## [Goal A]
Translate into Spanish the following sentence from the passage about the morning commute: "Usually, I listen to the local college station that plays alternative music."
## [Goal B]
Write a continuation of the passage about the morning commute, beginning after its final sentence.
====== Supplied passage ======
138Most mornings, because of custody schedules and the way things work out, my drive into work is 40 miles, 25 of which are after I've dropped off the kids and I'm alone in the car. The drive is by rote now. I often have that sensation of actually not knowing how I got to the point in the drive when I will suddenly become aware that I'm at X or Y. I'm alert, though; other drivers are not in any danger. I just zone out. Usually, I listen to the local college station that plays alternative music. That's my preferred genre. I like to think that constantly listening to new music will prevent me from being one of those ossified folks who insist that there hasn't been any great music made in ______ years. Whatever, dude. Some rolling stones do gather moss as it turns out.

The other day, however, I was flipping through the radio dial catching bits and pieces of things. In the morning, I can hear everything from "Democracy Now!" to the blathering of bubble-headed bleach blondes doing morning schtick with their drive-time companions.
====== Data extract ======
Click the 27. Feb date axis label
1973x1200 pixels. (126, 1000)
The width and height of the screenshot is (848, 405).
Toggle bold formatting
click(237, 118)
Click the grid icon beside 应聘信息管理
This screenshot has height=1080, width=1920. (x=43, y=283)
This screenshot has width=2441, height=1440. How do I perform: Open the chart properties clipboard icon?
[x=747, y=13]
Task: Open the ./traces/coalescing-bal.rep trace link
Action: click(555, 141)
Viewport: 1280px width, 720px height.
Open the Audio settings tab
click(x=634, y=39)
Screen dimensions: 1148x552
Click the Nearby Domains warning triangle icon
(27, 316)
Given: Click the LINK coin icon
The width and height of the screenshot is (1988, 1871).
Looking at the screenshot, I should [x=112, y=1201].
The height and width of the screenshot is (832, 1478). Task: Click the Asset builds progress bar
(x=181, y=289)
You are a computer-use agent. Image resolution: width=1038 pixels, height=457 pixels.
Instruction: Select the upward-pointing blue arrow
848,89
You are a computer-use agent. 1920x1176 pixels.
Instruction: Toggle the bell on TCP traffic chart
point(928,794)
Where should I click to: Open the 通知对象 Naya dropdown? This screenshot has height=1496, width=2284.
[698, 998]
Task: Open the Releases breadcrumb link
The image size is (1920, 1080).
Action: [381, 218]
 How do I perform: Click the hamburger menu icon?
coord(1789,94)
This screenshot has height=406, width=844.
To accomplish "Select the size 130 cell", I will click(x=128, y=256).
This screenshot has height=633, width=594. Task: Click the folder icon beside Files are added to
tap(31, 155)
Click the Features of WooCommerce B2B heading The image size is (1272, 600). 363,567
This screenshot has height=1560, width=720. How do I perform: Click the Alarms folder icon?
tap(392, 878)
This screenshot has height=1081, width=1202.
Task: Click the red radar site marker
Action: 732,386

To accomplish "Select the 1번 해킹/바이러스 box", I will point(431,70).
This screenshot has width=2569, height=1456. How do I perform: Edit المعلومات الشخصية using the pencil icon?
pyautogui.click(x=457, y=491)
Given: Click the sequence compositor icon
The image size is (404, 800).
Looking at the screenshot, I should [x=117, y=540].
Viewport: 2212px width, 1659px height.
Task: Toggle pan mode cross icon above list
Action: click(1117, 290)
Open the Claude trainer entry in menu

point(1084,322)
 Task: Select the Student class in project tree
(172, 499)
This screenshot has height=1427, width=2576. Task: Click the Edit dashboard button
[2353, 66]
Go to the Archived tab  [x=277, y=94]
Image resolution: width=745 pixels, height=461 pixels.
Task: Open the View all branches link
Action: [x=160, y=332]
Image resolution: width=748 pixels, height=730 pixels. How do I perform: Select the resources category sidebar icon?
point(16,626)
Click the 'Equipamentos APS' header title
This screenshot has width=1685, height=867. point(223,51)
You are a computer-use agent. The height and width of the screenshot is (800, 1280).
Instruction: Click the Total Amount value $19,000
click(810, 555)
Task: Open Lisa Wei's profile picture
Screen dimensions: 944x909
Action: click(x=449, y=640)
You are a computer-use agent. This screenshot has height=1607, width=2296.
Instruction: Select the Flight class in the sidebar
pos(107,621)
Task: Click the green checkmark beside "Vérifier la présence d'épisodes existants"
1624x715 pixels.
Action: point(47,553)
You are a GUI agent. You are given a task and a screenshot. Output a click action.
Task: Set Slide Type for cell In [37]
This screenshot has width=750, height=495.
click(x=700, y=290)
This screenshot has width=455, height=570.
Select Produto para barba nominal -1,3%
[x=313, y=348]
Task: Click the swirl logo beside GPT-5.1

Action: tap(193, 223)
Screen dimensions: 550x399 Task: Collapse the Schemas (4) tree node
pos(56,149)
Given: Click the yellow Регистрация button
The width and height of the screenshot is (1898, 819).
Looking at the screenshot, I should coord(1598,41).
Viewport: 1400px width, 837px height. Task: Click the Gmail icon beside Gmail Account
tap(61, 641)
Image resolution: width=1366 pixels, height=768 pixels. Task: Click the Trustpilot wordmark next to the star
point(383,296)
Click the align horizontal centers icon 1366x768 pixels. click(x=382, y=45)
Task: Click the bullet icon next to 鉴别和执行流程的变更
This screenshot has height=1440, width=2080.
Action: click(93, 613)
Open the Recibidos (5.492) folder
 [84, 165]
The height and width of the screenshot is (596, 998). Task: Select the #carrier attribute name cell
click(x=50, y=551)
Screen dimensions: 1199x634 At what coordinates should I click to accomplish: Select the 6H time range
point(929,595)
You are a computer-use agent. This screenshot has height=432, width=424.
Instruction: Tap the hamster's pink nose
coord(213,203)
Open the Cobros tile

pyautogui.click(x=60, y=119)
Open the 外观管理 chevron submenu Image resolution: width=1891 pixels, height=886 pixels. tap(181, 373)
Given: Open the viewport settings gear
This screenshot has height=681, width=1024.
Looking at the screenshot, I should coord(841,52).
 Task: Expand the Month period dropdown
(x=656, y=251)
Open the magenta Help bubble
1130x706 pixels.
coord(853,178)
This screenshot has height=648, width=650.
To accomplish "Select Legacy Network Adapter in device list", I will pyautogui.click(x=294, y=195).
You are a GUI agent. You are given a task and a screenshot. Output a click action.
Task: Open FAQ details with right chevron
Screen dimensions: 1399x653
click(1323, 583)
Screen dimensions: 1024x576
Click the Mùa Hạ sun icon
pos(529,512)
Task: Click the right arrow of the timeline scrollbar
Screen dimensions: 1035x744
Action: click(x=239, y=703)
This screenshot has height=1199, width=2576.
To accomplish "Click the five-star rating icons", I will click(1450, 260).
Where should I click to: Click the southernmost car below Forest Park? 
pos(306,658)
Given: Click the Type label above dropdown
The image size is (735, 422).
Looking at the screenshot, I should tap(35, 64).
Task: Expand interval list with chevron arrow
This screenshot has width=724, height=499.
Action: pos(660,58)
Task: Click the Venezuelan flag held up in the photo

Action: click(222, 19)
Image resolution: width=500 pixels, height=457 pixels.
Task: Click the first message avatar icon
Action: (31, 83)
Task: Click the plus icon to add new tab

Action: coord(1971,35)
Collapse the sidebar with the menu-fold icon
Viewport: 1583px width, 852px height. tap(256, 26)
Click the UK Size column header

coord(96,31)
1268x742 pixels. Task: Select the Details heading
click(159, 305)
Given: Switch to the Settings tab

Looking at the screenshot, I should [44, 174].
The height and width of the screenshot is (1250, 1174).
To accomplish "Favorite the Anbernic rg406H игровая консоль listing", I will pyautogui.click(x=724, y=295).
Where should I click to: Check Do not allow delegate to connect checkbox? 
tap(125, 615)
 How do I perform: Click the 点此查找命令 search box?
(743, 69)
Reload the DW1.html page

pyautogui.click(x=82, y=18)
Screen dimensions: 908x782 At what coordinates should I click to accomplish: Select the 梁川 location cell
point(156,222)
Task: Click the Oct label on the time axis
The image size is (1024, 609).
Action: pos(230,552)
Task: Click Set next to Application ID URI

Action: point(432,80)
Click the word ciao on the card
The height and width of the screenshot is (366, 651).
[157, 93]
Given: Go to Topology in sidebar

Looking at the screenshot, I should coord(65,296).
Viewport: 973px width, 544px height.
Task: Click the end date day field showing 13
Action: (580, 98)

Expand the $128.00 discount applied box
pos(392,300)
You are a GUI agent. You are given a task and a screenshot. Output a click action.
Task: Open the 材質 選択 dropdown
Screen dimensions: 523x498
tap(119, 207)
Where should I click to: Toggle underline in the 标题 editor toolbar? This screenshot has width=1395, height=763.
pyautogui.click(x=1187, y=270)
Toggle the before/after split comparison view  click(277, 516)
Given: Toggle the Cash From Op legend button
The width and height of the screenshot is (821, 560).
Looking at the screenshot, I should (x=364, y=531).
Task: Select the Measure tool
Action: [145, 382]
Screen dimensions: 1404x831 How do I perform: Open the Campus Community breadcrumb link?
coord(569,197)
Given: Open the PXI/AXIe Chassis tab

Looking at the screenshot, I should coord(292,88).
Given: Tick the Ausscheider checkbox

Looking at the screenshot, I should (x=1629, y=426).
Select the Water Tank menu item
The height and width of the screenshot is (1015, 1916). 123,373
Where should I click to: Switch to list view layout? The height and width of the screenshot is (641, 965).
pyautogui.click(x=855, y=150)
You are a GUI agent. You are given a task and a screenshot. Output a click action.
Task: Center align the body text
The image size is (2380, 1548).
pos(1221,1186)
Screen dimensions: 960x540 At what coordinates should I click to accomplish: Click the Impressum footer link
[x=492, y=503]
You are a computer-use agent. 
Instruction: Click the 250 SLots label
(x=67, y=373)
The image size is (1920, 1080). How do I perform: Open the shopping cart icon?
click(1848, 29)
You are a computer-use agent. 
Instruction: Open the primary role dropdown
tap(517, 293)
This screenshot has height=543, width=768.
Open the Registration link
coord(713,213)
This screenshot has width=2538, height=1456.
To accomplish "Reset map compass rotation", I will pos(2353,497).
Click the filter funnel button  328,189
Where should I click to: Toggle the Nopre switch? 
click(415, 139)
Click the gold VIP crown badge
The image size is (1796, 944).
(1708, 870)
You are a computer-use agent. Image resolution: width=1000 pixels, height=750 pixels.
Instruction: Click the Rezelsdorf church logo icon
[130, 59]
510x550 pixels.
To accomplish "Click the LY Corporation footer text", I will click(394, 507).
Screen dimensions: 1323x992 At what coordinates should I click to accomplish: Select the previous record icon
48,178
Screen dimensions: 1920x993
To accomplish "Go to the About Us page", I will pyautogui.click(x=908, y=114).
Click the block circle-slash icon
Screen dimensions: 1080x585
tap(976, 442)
======
## [Reply A]
Por lo general, escucho la emisora universitaria local que pone música alternativa.

## [Reply B]
  I live out in the country, so "Christian stations" are as frequently encountered as roadkill woodchucks, and usually, I pay them about as much notice. But some woman was talking about her sexual purity, and I couldn't help it. I needed to hear what all the self-flagellating was all about. It just about made me cry. I did not hear the preceding discussion, so I wasn't sure about what exactly the nature of this woman's sexual "sin" had been, but I listened in rapt fascination and a sick feeling in my stomach as she recounted how she carried around her "brokenness" for ten years, until the night, in darkness because she didn't want him to see her face, she confessed her long-ago sin to her husband. Her husband, she said, responded in a Christ-like manner, by holding her and offering her forgiveness, allowing her to put the past behind her and move onto her new state of purity. The male interrogator was delighted at how her husband had been able to witness Christ to her. The cynic in me also could have sworn that there was a sexual charge to his voice: he had, after all, just been privy to a woman's confession of sexual sin, and I imagined that he had a woody imagining himself in a similar situation. Perhaps, he thought, her husband's forgiveness had been followed by a laying on of hands, or perhaps the sprinkling of holy semen upon her body? But I digress.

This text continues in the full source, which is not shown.